天野理事長ブログ&スケジュール

2022.06.19

心療内科と精神科はどう違うの

今回は天野理事長が女性外来で患者さんから受けた質問にお答えします

女性会社員ストレスブルー

私の外来を受診される方は、100%近く、すでに、内科、産婦人科、整形外科、脳神経内科などを受診しておられます。しかし、種々の検査で異常が発見されず、医師の治療効果も乏しいとき、医師から、「心療内科に行かれてはどうでしょうか?」とか、症状に抑うつや、不眠が重なると、精神科受診を勧められている方もいます。患者さんから「精神科と心療内科はどう違うのですか?私はどちらを受診したらいいのでしょうか?」と聞かれることも再三です。そこで、30人ほどの患者さんに心療内科と精神科はどう違うのかご存じですか?と聞いてみました。全員が「分かりません」というお答えでした。

 

そこで、今日は「精神科と心療内科の違い」についてお話したいと思います。

心療内科と精神科はいずれも「心が原因となる病」を治しますが、簡潔に言いますと、下記のように説明できます。

1.精神科は、心が主な原因となり、「眠れない、不安、うつ、人と会うのが嫌、幻覚、幻聴、妄想」などの心に関わる症状で困っている方を取り扱います。

2.心療内科は、心が主な原因となり、「しんどい、怠い、痛い、血圧があがった、喘息が悪化した、糖尿病が悪化した」など、身体の不調が出現又は悪化した方を取り扱います。一般的に心身症と言われる症状の方です。1991年、日本心身医学会は、心身症を「身体疾患の中でも、心理社会的な因子を持ち、器質的ないし機能的障害が認められる病態のことをいう」と定めています。

 

医学の歴史の中で、精神科は長い歴史を有します。

一方、心療内科が日本に登場したのは、1961年、九州大学医学部に精神身体医学研究施設が設置されたことに始まります(約60年前ですね)。1963年には精神身体医学講座に昇格し、心理療法も併せ行う内科という意味で、診療科名を「心療内科」として、診療を開始し、初代教授に心身医学のパイオニアである池見酉次郎先生が就任されました。東京大学医学部に心身医学講座が開設されたのは、1993年です。

 

心療内科が扱う病や障害としては、自律神経失調症、片頭痛、仮面うつ病、不登校・出社拒否、発達障害、過換気症候群、パニック障害、摂食障害、円形脱毛症、緩和ケアなどがあげられます。

 

精神科は精神疾患を専門に扱う診療科です。扱う疾患名としては、うつ病、躁うつ病、適応障害、統合失調症、認知症、解離性障害、強迫性障害、睡眠障害、摂食障害、パーソナリティ障害、発達障害、パニック障害、PTSD、アルコールや薬物の依存症などがあります。

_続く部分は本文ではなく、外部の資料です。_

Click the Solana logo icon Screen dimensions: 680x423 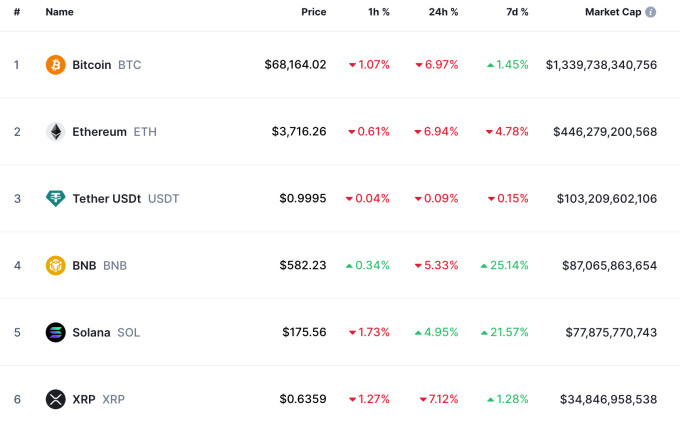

睡眠障害や摂食障害など、心療内科とかぶるところもあります。

 

ストレスが原因で心身の不調を感じ、内科などを受診しても異常が見当たらない場合、心療内科と精神科のどちらを受診したらいいのか迷うようでしたら、診療科目に心療内科・精神科の両方を含んでいる病院への受診をお勧めします。